Switching to the chained CPI has already received broad bipartisan support, popping up in recommendations from the Fiscal Commission, the Domenici-Rivlin Debt Reduction Task Force, the Center for American Progress, the Progressive Policy Institute, the Heritage Foundation, AEI, and many others.

While many of these endorsements have relied largely on the technocratic element that if certain spending programs and elements of the tax code are to be indexed to inflation, then we should be measuring inflation as accurately as possible. Alan Viard argues that while the technical case for the chained CPI as a more accurate measure is very strong, it is an incomplete argument and that the case for using chained CPI is based on the budget realities that will require both restraint in entitlement spending and increased revenues.

To briefly recap the accuracy points we made in our policy paper on the chained CPI, it would more precisely measure inflation as compared to the current CPI measures by accounting for something known as upper-level subsititution bias," a fancy way to explain when consumers start buying more products across and not within product categories when prices change. For example, consumers would likely buy more oranges and other fruits if the price of apples went up, which is not accounted for in the current inflation measure. In our analysis of the chained CPI, we also discuss the budgetary merits of moving to a more accurate measure--highlighting how the savings come from across the budget and include both spending and revenue savings.

Viard also strongly endorses the chained CPI, but sees its downward effects on deficits and debt as the primary argument for supporting it. He argues that if it were not for our "dire fiscal outlook" that demands solutions from both the spending and revenue sides of the budget, tax brackets would ideally be indexed to nominal income growth so that the average earner would not face any higher or lower tax brackets over time from real income growth.

As Viard says:

The real case for switching to the chained CPI is grounded in fundamental budget realities. The fiscal imbalance will ultimately have to be addressed by bipartisan agreements that restrain entitlement spending and increase revenue. It will not be possible to address the imbalance on the spending side of the budget alone or on the revenue side alone, nor will it be possible for either major political party to unilaterally tackle the problem in a durable manner. A switch to the chained CPI is attractive because it combines revenue increases and entitlement cuts in a way that has attracted bipartisan support.

We believe that as long as our policy is to index benefit programs and the tax code to keep pace with inlfation, that policy should be implemented using the most accurate meaure of inflation. But we agree with Viard that our fiscal imbalance makes the case for switching to the chained CPI far more compelling than a simple matter of technical accuracy.

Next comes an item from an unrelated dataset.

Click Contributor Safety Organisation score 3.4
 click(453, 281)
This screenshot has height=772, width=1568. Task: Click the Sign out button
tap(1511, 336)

As we have said before:

Addressing our fiscal challenges will require many tough choices and policy changes - but switching to the chained CPI represents neither. Such a change offers policymakers the rare opportunity to achieve significant savings spread across the entire budget by making a technical improvement to existing policies. As such, across-the-board adoption of the chained CPI should be at the top of the list for any deficit reduction plan or down payment.

Moving to chained CPI is win-win by improving the technical accuracy of how we measure inflation while also helping to bring spending and revenues more in line. With bipartisan support growing for the chained CPI, it is certainly something that the Super Committee should look at for its recommendations, especially one that is part of a “Go Big” aproach.